Improve the AlertmanagerMembersInconsistent alert

The expression alertmanager_cluster_members{job="alertmanager"}[5m]) is assumed to return
one series for each alertmanager instance in the cluster. When running inside Kubernetes,
alertmanager pods can get evicted and rescheduled. This can change the instance label and
produce a new series for that alertmanager instance.

When the same pod gets evicted several times in a row, there will be a short interval in which
Prometheus will return values from both the new series and the old series.
As a result, counting the number of series for the alertmanager_cluster_members metric
will overestimate the number of instances in the given cluster.
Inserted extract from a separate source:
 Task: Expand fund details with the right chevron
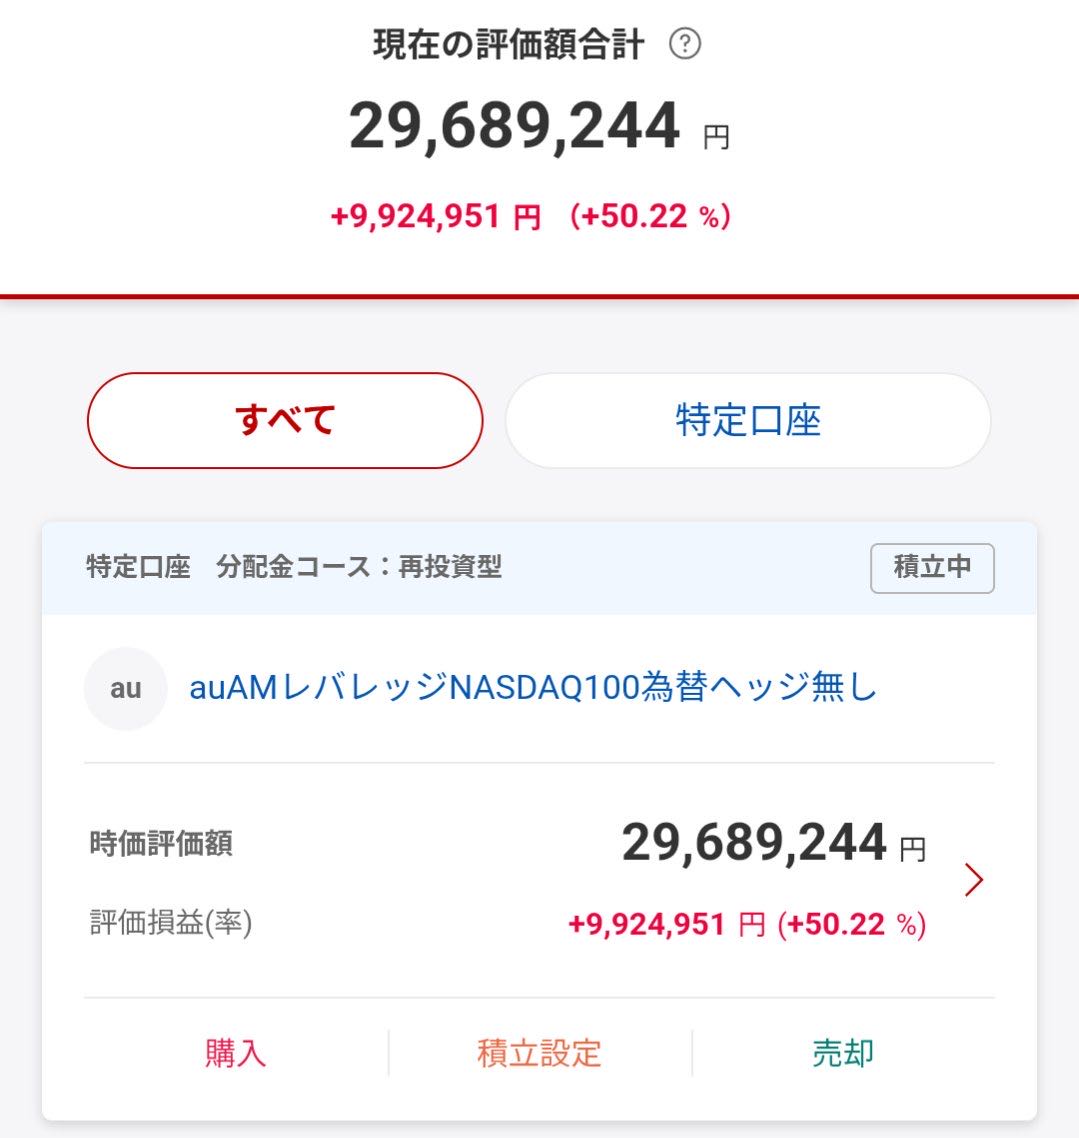pos(974,880)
This commit modifies the the AlertmanagerMembersInconsistent alert to increase the for clause to 15m
in order to reduce the probability of a false positive.

Signed-off-by: fpetkovski <filip.petkovsky@gmail.com>
This commit is contained in:
fpetkovski 2021-06-10 13:26:36 +02:00
parent 58169c1412
commit b408b522bc
1 changed files with 1 additions and 1 deletions

View File

@ -29,7 +29,7 @@
< on (%(alertmanagerClusterLabels)s) group_left
count by (%(alertmanagerClusterLabels)s) (max_over_time(alertmanager_cluster_members{%(alertmanagerSelector)s}[5m]))
||| % $._config,
'for': '10m',
'for': '15m',
labels: {
severity: 'critical',
},